The experimental orphan drug teprotumumab significantly reduces the eye bulging associated with Graves’ disease, according to results of a small trial.
Among the 88 participants with moderate-to-severe disease who were given intravenous infusions of either teprotumumab or a dummy drug every three weeks for eight treatments, 43 percent who got the real drug had a reduction of at least 2 millimeters in eye protrusion by the sixth week compared to 4 percent in the placebo group.
"In virtually all the responders, the changes are frequently what anyone would call dramatic," said lead study author Dr. Terry Smith of the University of Michigan Medical School in Ann Arbor.
The eyes don’t have that bulging appearance, he said, and many of them return to the degree of bulging they had before they got the disease.
“That's something that we almost never see in someone who's manifested the degree of disease one needed to have in order to get into the study," Smith said.
The marked reduction in bulging is similar to that reported after decompression surgery, Smith and his colleagues write in the New England Journal of Medicine.
Graves’ disease is the most common cause of overactive thyroid in the United States, according to the National Institute of Diabetes and Digestive and Kidney Diseases (NIDDK). It is an autoimmune disorder, in which the immune system attacks the thyroid gland.
Certain immune-system signaling molecules also target other tissues in the body, including in the eyes, which causes their bulging appearance, sometimes known as Graves’ eyes. About 30 percent of people with Graves’ disease develop mildly bulging eyes, and 2 to 5 percent develop severe bulge. This eye condition usually lasts one to two years and often improves on its own, according to NIDDK.
Teprotumumab blocks one of these immune signaling molecules, so researchers wanted to see what effect it might have on the eyes of Graves’ patients with moderate to severe bulge.
The study "included some of the worst cases imaginable and we're now wondering whether the drug might find expanded utility in much-less-severe disease," Smith told Reuters Health in a telephone interview.
By week 24, the response rate was 69 percent with the drug and 20 percent with placebo. Among those who completed therapy, the rates were 79 percent and 22 percent, respectively.
More people who received the drug had sizeable reductions in disease activity and reductions of 3 mm or more in eye bulge compared to the placebo group, the researchers note.
However, while only 10 percent of patients who received the drug had double vision before the study, that rose to 50 percent by 24 weeks.
High blood sugar was also a key side effect in participants who already had diabetes, the study team notes, but adjusting diabetes medications solved that problem.
The typical treatment for Graves’ eyes is glucocorticoids, which are not always effective and also have side effects, the study team notes.
The drug, also known as RV001 or R1507, has been developed by Genmab and Roche. River Vision Development Corporation licensed the drug from Roche.

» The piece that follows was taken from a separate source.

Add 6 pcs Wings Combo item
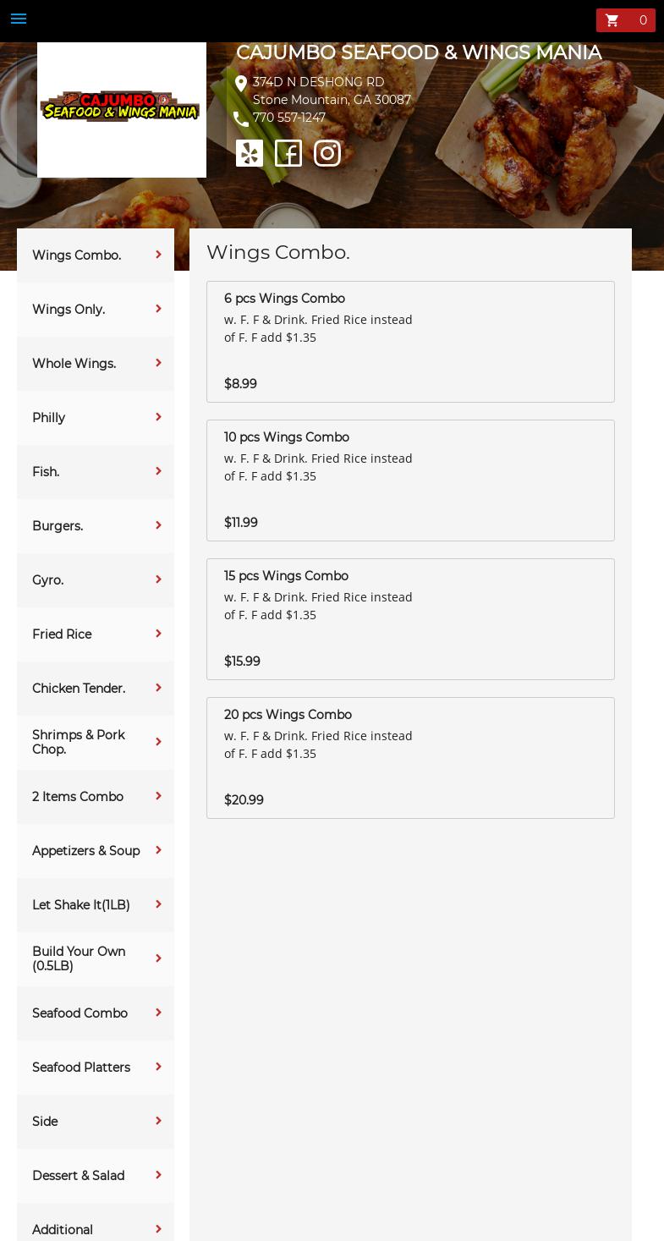This screenshot has width=664, height=1241. click(410, 342)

On Monday, Horizon Pharma announced that it was acquiring River Vision, which paid for the new study.
Smith said FDA approval could come sometime in 2018. Enrollment in a follow-up trial is expected to begin within six weeks.
The duration of response to the autoimmune inflammatory disease, along with the quick response to initial therapy, suggests fewer infusions may be just as effective, "but future studies will sort that out," Smith said.
The researchers also cautioned that the study only included volunteers with active disease of recent onset so "the potential of teprotumumab in benefiting patients with milder, less active, or stable disease was not assessed."